Working helps you pay rent for your own housing. It isn't all about getting up the list. This is what I mean about your fatalism. A certain amount of accepting the situation is okay but this kind of thing -

she didn’t want to pay me sick pay so suggested me quitting but I did quit so not much I can do now

Shows how you've made bad decisions by going along with things, so shouldn't continue to do so and hope for the best. You've already learnt things don't work out that way so often, so don't leave your fate (and your babies) up to other people.

Singleandproud · 08/12/2023 16:23

15 years ago my banding didn't change untill DD arrived and took another 11 months before I was able to move in to a property. Depending on the area it could take significantly longer than that now

Completely discount the child's father right now, he isn't particularly jn a place to be relied on, as soon as baby arrives go through CMS and they will work out a fair amount for him to contribute removing the emotion out of the situation and work out contact then too

You have a lot of things in your life that you can't control right now so make a list of the biggest things that are bothering you and do what you can to fix them. Make sure you are on any 'free' websites, trawling charity shops to put house and baby bits away for when you can move.
What type of bug infestation? Something easy to treat yourself?

Look at retraining whilst you have some time, even if it's something online as you see to have internet access there are many free courses or look at what is offered at your local library or skills Hub learn how to use Excel properly etc so that you have a wider choice of jobs when you go back to work

In terms of space even a hotel room will be ok until baby is mobile, it'll be rubbish for you but make no difference to baby. It sounds like you want a strong and stable future and you can have that it just depends on your decisions from this point on really.

You mention you were kicked out and sound generally very vulnerable have a look at what other support and charities are available in your area who might be able to assist you too. If you are under 25 a young mum's refuge maybe an option.

booktokbear · 08/12/2023 18:18

Your post asking if working will help you get a council house quicker is frustrating. Working will help you pay for your own.

You’re in a vulnerable position but seem to want someone else to pay for it all.

Go back to the GP, explain you need more help, then try and get some form of work. Even if it’s just babysitting at this stage. People appreciate people with experience as babysitters more these days.
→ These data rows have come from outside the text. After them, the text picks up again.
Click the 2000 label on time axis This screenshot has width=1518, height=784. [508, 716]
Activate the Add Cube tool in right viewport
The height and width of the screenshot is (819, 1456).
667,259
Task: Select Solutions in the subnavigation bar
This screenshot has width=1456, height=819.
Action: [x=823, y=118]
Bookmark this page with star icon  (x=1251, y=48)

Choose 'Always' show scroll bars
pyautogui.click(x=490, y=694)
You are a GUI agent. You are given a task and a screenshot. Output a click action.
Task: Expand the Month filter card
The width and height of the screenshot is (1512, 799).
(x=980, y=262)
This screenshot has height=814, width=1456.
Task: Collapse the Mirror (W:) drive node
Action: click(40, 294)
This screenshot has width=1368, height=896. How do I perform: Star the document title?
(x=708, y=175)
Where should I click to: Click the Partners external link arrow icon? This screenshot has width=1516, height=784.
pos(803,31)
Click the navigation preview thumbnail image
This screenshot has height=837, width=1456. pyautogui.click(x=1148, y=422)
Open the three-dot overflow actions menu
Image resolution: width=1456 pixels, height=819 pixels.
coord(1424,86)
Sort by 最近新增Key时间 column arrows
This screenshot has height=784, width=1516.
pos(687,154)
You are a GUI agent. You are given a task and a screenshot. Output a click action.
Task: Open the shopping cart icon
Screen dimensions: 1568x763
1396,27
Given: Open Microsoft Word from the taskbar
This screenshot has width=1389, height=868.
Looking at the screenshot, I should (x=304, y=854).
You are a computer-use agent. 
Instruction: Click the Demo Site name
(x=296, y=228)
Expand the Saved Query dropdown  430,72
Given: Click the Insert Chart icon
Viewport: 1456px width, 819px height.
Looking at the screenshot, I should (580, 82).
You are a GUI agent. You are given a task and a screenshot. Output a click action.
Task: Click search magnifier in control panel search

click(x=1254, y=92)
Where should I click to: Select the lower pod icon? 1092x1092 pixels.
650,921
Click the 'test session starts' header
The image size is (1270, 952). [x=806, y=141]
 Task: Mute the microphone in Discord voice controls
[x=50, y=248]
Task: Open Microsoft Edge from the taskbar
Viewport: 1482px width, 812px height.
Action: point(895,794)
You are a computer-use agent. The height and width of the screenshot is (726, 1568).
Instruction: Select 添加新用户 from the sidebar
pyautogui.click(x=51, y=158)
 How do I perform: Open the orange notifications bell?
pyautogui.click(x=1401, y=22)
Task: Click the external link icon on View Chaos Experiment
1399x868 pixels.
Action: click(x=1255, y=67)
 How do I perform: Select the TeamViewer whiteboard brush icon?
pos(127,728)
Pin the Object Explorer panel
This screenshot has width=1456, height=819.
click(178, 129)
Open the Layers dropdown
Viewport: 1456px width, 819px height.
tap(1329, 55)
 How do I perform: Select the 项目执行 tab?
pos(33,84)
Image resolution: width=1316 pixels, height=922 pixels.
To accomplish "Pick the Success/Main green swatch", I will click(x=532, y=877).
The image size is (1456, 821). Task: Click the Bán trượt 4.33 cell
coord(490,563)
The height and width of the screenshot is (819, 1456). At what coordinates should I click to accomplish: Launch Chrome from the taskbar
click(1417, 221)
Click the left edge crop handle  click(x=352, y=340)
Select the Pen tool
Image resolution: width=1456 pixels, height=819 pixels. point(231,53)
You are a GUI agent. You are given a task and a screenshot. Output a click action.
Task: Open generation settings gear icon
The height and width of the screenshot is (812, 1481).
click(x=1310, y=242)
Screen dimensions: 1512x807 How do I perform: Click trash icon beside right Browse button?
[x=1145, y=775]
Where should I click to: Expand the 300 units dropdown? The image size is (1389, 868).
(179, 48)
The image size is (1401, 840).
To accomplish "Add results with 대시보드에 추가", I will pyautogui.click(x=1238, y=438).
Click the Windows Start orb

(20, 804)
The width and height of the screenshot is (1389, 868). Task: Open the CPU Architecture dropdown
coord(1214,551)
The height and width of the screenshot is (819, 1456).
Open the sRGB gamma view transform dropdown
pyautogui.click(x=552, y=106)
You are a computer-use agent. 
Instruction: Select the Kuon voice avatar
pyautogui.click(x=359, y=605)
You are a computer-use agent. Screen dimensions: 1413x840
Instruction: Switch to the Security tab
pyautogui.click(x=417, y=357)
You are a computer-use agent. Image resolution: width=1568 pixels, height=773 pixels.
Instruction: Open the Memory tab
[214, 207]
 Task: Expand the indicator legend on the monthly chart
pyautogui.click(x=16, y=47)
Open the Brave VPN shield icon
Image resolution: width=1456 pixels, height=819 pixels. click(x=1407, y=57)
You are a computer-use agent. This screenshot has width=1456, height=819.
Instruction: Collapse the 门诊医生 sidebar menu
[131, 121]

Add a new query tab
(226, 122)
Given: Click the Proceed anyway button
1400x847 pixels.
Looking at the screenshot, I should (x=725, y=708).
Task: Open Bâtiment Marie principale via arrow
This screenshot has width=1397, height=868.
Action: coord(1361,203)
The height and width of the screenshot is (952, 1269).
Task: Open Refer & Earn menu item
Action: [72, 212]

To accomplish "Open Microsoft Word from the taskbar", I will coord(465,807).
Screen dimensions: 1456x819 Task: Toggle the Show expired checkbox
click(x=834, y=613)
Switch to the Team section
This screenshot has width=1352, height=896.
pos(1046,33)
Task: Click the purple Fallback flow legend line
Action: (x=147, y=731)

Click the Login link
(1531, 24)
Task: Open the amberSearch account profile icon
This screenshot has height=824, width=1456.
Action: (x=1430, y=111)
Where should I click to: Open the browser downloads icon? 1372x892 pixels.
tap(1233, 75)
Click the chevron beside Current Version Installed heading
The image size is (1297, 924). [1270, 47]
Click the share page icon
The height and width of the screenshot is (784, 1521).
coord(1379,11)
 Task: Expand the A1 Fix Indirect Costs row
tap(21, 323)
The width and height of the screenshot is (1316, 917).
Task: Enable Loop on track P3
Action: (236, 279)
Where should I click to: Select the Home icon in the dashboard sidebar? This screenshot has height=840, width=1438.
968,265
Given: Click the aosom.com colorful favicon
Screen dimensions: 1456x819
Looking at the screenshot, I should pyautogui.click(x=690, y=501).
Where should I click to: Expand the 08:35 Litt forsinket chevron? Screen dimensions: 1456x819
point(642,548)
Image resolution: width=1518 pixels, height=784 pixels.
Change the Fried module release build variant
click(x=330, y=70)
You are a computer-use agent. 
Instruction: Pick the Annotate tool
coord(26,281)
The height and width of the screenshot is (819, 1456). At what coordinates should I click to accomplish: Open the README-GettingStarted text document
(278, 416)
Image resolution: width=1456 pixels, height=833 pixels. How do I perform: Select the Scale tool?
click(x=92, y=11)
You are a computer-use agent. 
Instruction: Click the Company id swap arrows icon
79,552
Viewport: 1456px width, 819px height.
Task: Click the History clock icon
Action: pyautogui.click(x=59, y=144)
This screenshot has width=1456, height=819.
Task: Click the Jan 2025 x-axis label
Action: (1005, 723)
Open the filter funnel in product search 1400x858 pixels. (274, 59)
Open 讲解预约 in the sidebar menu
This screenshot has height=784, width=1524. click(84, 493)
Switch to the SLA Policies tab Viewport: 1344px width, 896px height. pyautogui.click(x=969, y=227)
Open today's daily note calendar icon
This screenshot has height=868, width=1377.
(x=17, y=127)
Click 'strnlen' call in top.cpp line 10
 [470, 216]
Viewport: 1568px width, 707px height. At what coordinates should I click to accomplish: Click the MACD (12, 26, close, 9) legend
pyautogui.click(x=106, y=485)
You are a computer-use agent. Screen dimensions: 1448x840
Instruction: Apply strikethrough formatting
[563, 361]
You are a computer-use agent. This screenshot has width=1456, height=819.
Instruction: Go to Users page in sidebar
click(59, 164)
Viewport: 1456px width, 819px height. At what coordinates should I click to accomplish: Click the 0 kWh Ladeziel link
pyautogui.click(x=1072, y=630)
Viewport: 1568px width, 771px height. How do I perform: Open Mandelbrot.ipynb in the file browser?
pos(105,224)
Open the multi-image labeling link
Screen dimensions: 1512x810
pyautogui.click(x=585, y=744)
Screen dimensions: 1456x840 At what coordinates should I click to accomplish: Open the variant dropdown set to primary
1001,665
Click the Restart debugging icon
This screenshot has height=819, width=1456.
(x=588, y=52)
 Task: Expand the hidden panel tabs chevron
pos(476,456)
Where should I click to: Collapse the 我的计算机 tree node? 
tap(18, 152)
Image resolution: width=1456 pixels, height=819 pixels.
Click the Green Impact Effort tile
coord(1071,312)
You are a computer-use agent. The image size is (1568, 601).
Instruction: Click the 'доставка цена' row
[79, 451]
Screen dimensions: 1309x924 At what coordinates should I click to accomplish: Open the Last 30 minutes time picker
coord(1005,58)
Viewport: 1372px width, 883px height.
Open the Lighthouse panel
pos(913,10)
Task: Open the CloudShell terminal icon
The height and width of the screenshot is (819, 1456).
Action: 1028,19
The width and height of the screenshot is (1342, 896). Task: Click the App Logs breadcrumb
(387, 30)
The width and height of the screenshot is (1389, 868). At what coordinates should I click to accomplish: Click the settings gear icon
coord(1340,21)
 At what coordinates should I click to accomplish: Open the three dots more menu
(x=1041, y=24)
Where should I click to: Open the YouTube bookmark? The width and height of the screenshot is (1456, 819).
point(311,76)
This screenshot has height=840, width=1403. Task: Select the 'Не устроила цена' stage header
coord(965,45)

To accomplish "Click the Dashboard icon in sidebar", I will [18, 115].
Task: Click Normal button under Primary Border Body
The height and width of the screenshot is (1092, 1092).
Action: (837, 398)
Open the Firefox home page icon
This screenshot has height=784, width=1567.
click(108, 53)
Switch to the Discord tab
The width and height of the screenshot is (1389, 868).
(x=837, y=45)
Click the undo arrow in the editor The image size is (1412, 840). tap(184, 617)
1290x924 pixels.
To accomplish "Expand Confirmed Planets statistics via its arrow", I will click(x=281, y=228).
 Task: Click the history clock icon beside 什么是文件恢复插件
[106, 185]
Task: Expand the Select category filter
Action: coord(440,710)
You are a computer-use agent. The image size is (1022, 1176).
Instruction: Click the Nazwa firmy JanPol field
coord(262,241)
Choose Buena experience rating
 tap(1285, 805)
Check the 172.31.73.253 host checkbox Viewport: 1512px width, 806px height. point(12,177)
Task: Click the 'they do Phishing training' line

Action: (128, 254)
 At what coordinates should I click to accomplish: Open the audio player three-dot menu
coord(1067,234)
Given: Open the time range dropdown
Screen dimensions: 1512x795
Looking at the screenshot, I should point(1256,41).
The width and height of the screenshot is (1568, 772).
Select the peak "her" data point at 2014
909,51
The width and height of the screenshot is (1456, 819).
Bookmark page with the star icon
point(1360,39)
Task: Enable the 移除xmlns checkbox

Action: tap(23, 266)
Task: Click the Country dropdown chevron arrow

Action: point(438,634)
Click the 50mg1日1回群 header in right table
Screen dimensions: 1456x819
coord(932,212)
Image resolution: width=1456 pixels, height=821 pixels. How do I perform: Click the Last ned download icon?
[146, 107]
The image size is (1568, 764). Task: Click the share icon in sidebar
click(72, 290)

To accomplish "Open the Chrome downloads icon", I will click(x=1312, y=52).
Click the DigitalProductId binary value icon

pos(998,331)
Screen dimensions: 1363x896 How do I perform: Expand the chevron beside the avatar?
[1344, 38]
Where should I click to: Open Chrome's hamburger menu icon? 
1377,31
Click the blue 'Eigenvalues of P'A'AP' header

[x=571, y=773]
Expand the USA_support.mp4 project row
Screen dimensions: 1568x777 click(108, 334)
glassyhag · 09/12/2023 20:05

Having a baby in your own is hard even when you own your own property and earn a decent salary of £35 k a year. Having a baby on benefits AND in emergency agonising is going to be absolutely horrific. Considering the shortages of housing, you could be waiting years and there are plenty of children that are already here, living in misery that are a higher priority than your unborn baby. I would strongly suggest that you look at how little money you will get on UC and then look at the cost of nappies, formula, second hand votes and equipment and also have a very real look at how expensive food and electricity gas and water is every month in a C property of your own. How are you going to carpet a flat? Do you know how expensive curtains are? How eye wateringly expensive it is to set up home even with everything second hand?

By all means go into this thinking you will master the best of this but the simple reality is that you are bringing a baby into the world to live in emergency accommodation that isn't suitable for adults never mind a baby. They often are infested with insects and are hideous places to live and there are lots of Pele ahead of you in the line. The simple reality is that you are going to be bringing your child into the what possible circumstances with two separate parents and barely any money or reassurances. Your life is going to be pretty miserable unless you fight tooth and nail to retain ASAP and totally dedicate yourself to bettering yourself but right now you just seem focused on getting a flat so I just can't see it happening. I feel incredibly sorry for you when realise the long term implications of raising a child in poverty. It's brutally soul destroying.